Custom http authenticator failing after upgrading to v8.0.3


I’m trying to create a custom http:authenticate/3 method and it’s doing weird stuff in SWI-Prolog version 8.0.3.

My code works as expected in version 7.6.4 but after upgrading, no cigar!

My code:

http:authenticate(my_auth_type, _Request, [user(anonymous)]).

:- http_handler(root(.), home, [authentication(my_auth_type)]).

home(Request) :-
    memberchk(user(User), Request),

The http:authenticate method is being called BUT the user is not being passed to the handler in the request. I traced the problem to following code in the http_dispatch library code:

auth_expansion(Request0, Request, Options) :-
    authentication(Options, Request0, Extra),
    append(Extra, Request, Request0).

(This is new mechanism in the upgraded version by the looks)
It looks like Request0 is the original request, Request is the modified request, but the append does not resolve obviously because the user is not in the Request0 already.

My question is, am I missing something obvious here or is this bug?
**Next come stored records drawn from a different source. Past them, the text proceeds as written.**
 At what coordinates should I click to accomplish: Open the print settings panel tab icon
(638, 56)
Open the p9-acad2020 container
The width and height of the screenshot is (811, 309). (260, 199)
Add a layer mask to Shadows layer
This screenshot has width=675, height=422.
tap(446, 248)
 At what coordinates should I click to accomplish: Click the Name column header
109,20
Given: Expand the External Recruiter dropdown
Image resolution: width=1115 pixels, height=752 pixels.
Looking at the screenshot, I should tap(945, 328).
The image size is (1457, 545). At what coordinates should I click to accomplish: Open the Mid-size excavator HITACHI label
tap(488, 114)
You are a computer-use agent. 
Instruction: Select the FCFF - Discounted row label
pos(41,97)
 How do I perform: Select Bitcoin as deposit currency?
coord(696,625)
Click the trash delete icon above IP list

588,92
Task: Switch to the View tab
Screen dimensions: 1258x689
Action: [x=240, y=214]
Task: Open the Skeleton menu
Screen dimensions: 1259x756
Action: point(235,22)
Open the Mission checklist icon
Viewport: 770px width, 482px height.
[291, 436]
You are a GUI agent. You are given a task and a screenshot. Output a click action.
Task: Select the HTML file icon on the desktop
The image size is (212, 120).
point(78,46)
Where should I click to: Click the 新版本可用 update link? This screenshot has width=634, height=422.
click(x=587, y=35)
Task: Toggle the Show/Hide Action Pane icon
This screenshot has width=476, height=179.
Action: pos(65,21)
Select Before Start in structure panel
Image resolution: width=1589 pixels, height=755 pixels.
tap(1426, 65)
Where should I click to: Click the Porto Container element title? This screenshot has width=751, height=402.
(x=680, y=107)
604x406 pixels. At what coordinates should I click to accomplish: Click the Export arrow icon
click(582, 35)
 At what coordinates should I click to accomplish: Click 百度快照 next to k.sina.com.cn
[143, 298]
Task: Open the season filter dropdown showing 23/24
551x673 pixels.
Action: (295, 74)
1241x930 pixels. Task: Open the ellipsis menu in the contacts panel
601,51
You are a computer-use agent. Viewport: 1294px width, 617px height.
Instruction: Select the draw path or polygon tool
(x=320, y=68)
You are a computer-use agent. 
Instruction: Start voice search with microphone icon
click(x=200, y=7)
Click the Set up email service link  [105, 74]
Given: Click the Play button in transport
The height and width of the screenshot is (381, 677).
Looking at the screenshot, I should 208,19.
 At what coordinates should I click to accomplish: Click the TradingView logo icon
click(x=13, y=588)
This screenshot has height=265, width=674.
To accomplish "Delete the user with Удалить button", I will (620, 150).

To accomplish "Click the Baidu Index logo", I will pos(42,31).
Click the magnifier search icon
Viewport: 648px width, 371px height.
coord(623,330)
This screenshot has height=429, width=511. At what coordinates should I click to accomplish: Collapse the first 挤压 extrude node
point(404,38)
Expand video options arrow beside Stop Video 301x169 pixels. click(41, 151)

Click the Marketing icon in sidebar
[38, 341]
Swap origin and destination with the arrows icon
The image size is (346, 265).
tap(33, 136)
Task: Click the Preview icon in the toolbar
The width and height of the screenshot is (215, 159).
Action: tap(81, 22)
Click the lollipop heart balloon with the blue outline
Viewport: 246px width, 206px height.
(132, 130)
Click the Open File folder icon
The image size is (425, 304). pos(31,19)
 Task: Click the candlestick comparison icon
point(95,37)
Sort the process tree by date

I guess the best is to look in the provided HTTP basic and digest implementations.
authentication/3 is supposed to determine the user based on what is provided in the request. Note that these hooks can only be used to deal with authentication based on the browser itself and where the authentication is passed along with the request. You need something else if you want the common cookie and login form based authentication. Anne Ogborn wrote an identity package. SWISH also provides a quite comprehensive authentication mechanism.

If something broke your code that cannot work with the current implementation and there is a good way to make the work again, please submit a pull request.

Thanks, I will look at it again next week. For now I have found a work around by creating a custom router that does the auth and then passes the request on to http_dispatch. It works essentially that same and can be retro-fitted to the http_dispatch options later.